Коллежский советник с подъесаулом помчались в тюремный замок. Тот находился на краю русского Джаркента. Замок был выстроен из дерева, его окружал кирпичный забор.
Перед воротами питерец вынул свой полицейский билет и показал стражнику. Тот без раздумий нажал кнопку воздушного звонка. Вышел дядька в черной форме с красными шнурами.
— Кто такие будете, господа?
— Чиновник особых поручений Департамента полиции коллежский советник Лыков и семипалатинский полицмейстер подъесаул Забабахин. Ведем дознание в интересах Военного министерства. Срочно проведите нас к смотрителю.
Тон у питерца был такой, что подворотный[48] сразу подтянулся. Через минуту гостей уже принял смотритель по фамилии Живоложнов.
— Ежели вы по поводу головчатого лука, так я все исправил и отослал в канцелярию.
— Какой лук, какая канцелярия? — удивился Алексей Николаевич.
— А в отчете писарь лишнюю цифру приписал.
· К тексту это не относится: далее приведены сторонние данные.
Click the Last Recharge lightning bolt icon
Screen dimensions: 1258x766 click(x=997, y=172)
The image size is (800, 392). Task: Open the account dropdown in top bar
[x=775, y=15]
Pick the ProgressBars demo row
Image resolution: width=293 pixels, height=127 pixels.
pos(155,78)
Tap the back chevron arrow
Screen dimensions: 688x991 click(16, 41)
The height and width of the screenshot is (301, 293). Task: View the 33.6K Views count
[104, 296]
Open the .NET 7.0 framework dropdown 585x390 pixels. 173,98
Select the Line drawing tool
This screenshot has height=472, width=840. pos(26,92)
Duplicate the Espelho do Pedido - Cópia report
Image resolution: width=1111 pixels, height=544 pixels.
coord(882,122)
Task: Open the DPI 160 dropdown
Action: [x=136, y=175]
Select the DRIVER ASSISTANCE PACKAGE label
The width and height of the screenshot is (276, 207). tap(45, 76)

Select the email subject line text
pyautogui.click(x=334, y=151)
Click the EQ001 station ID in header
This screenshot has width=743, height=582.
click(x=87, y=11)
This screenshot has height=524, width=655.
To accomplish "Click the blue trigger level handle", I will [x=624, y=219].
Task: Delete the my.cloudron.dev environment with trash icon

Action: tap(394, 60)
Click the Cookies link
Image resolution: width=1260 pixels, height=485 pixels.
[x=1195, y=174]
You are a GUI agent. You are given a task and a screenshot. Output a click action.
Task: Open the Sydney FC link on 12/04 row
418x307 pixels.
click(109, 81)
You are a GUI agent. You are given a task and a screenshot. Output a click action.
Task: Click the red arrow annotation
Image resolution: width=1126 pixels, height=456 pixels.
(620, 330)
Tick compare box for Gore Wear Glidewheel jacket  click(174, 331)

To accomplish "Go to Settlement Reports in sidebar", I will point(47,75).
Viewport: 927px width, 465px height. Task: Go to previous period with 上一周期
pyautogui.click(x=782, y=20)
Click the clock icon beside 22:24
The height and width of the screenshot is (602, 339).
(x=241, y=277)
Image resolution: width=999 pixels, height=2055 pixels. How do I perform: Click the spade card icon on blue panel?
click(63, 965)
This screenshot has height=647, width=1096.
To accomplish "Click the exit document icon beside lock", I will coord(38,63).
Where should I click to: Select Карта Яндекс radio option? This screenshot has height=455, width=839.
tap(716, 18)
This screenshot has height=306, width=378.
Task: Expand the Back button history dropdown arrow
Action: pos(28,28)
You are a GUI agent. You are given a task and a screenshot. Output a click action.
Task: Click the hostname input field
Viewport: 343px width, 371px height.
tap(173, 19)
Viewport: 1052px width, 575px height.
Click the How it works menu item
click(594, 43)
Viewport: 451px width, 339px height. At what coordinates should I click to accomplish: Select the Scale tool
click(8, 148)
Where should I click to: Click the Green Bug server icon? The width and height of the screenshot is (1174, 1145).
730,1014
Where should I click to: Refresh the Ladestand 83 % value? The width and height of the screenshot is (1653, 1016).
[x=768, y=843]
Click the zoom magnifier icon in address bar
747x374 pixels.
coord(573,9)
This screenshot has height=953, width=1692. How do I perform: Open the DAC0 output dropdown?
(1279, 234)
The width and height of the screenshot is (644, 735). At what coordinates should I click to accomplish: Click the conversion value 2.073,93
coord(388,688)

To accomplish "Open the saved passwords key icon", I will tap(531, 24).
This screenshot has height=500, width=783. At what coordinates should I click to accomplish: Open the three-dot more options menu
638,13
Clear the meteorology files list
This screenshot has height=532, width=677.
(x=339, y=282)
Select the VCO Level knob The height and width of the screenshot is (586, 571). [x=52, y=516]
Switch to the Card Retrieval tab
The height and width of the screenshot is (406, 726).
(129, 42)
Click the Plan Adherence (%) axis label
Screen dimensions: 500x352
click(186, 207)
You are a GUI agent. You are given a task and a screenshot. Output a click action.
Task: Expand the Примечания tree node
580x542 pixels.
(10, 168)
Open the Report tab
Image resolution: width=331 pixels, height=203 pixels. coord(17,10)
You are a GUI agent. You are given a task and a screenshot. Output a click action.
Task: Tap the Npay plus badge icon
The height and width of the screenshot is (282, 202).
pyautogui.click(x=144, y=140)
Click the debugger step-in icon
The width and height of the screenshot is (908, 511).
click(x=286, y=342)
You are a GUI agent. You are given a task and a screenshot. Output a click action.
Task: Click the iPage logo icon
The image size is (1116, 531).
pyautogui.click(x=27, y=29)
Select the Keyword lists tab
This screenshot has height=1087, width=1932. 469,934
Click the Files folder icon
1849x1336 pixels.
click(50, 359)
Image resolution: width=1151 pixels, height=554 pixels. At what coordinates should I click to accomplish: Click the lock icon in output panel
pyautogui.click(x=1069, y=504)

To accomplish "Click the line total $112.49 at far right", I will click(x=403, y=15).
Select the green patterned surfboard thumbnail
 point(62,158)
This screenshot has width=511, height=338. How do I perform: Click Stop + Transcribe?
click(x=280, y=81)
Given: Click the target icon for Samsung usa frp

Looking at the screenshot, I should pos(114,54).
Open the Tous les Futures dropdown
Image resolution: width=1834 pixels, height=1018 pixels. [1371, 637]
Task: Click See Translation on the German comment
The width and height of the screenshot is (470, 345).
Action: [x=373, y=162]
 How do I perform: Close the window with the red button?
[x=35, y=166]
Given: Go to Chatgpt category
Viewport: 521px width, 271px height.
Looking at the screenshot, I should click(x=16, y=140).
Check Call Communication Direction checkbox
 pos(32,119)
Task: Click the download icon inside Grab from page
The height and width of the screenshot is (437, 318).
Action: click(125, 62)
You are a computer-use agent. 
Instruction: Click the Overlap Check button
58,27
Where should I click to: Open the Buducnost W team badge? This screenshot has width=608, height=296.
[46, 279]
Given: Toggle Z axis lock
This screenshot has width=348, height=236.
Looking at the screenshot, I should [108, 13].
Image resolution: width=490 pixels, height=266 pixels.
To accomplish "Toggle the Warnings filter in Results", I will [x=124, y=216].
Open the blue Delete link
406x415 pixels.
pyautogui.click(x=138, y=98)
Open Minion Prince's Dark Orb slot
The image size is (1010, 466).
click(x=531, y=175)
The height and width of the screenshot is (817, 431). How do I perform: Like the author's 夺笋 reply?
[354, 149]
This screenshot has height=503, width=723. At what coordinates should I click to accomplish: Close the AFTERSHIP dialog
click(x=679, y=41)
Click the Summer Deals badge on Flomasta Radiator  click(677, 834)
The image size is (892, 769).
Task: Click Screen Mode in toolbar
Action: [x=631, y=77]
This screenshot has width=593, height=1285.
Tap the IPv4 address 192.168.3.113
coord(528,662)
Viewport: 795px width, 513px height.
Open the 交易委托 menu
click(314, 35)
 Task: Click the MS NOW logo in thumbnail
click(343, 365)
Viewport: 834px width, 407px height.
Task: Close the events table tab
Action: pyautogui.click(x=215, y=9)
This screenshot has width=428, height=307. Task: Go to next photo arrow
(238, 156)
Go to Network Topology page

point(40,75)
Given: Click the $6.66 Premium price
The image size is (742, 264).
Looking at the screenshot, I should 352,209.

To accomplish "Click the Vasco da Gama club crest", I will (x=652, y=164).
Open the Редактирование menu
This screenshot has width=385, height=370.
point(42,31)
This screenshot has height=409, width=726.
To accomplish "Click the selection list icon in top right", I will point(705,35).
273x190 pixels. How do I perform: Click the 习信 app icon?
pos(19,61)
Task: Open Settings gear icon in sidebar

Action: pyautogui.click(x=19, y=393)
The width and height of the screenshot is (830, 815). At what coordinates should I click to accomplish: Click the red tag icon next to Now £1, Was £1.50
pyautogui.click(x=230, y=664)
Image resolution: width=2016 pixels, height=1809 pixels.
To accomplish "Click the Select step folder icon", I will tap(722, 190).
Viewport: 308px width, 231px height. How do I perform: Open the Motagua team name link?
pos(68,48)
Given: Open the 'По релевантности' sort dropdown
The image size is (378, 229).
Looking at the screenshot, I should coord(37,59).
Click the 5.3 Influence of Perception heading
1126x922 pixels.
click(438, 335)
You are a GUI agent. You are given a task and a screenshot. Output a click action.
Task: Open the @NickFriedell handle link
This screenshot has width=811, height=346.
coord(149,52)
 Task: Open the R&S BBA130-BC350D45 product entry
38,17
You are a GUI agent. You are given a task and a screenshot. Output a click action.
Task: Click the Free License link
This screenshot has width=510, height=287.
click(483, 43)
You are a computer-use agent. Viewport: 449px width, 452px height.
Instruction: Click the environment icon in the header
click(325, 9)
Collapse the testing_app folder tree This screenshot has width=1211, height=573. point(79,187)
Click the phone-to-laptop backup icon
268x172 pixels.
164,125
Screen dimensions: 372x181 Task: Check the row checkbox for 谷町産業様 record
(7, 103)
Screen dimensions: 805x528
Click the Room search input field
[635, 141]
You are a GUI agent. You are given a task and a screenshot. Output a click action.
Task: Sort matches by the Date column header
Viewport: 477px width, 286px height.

А именно ноль.
— И?
— Вот и получилось четыреста пудов головчатого лука. Которые будто бы вырастили на тюремном огороде, — заискивающе пояснил Живоложнов. — Огород у нас и в самом деле знатный, ни в одной тюрьме Семиреченской области такого нету. Даже сельдерей с брюссельской капустой вызревают! Про редьку с картошкой уж не говорю.
— Нет, мы по другому делу, по секретному. Нам требуется срочно допросить одного из арестантов, Галыпжана Токоева.
— Из третьей камеры? Сию же секунду вызову. Писаря дам. А после, господа, разрешите угостить вас нашими овощами?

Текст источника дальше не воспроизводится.